MIT News reports today that a team led by Prof. Daniel Rothman has found compelling new evidence about the cause of the “Great Dying,” an event 252 million years ago which wiped out 90% of the Earth’s species.
Ancient whodunit may be solved: The microbes did it!
Methane-producing microbes may be responsible for the largest mass extinction in Earth’s history.David L. Chandler | MIT News Office
March 31, 2014Evidence left at the crime scene is abundant and global: Fossil remains show that sometime around 252 million years ago, about 90 percent of all species on Earth were suddenly wiped out — by far the largest of this planet’s five known mass extinctions. But pinpointing the culprit has been difficult, and controversial.

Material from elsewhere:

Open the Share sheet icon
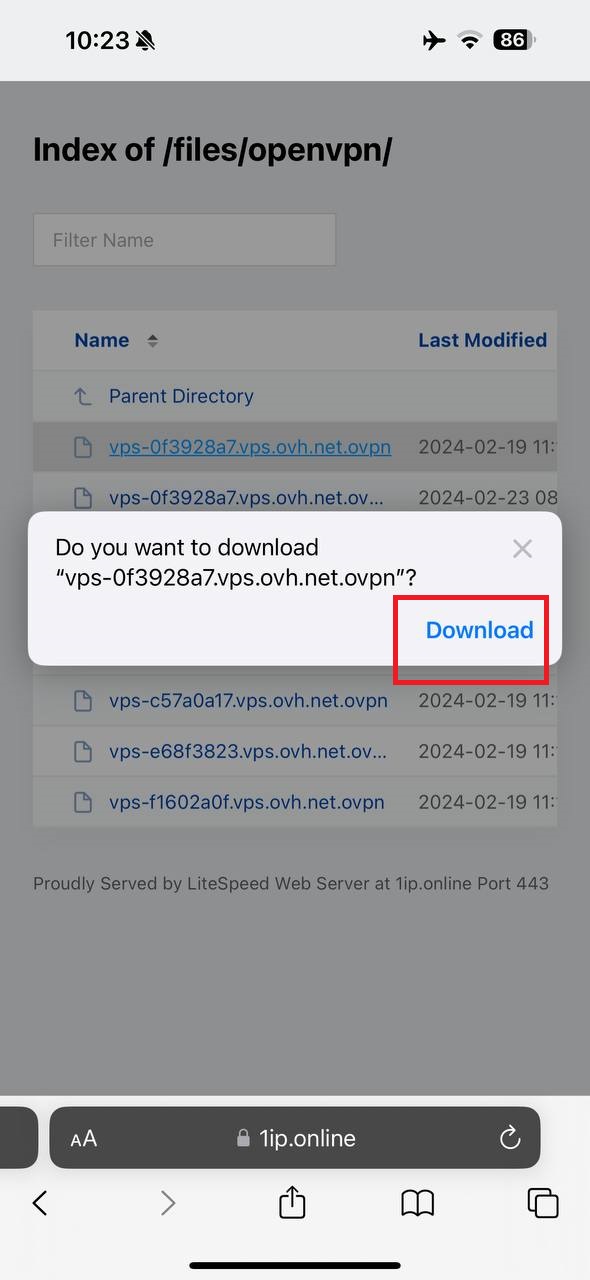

Now, a team of MIT researchers may have found enough evidence to convict the guilty parties — but you’ll need a microscope to see the killers.
The perpetrators, this new work suggests, were not asteroids, volcanoes, or raging coal fires, all of which have been implicated previously. Rather, they were a form of microbes — specifically, methane-producing archaea called Methanosarcina — that suddenly bloomed explosively in the oceans, spewing prodigious amounts of methane into the atmosphere and dramatically changing the climate and the chemistry of the oceans.
Volcanoes are not entirely off the hook, according to this new scenario; they have simply been demoted to accessories to the crime. The reason for the sudden, explosive growth of the microbes, new evidence shows, may have been their novel ability to use a rich source of organic carbon, aided by a sudden influx of a nutrient required for their growth: the element nickel, emitted by massive volcanism at just that time. Read more…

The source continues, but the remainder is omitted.